___ RECORD EXTRACTS

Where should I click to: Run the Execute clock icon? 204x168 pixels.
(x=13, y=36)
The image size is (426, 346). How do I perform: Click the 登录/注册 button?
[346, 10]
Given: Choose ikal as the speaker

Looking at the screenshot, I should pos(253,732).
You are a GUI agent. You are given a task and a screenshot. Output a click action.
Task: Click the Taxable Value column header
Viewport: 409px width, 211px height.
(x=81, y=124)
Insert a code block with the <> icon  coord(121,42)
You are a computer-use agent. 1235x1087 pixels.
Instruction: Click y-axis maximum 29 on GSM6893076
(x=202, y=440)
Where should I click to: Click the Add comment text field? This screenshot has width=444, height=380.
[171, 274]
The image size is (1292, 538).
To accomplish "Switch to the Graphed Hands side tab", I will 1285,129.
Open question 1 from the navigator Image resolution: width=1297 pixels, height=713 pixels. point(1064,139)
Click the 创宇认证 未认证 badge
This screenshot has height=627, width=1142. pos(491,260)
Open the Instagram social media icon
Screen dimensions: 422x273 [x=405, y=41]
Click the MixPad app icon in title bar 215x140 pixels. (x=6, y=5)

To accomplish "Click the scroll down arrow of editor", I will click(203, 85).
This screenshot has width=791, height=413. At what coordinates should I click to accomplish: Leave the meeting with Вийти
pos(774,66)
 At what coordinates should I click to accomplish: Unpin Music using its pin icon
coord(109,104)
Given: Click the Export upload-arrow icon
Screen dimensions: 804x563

______

● REQUIREMENT: Take the lines from the top of the data through the one that contains "You are a GUI" and copy them exactly, leaving out every line after it.

● TASK RESPONSE:
Where should I click to: Run the Execute clock icon? 204x168 pixels.
(x=13, y=36)
The image size is (426, 346). How do I perform: Click the 登录/注册 button?
[346, 10]
Given: Choose ikal as the speaker

Looking at the screenshot, I should pos(253,732).
You are a GUI agent. You are given a task and a screenshot. Output a click action.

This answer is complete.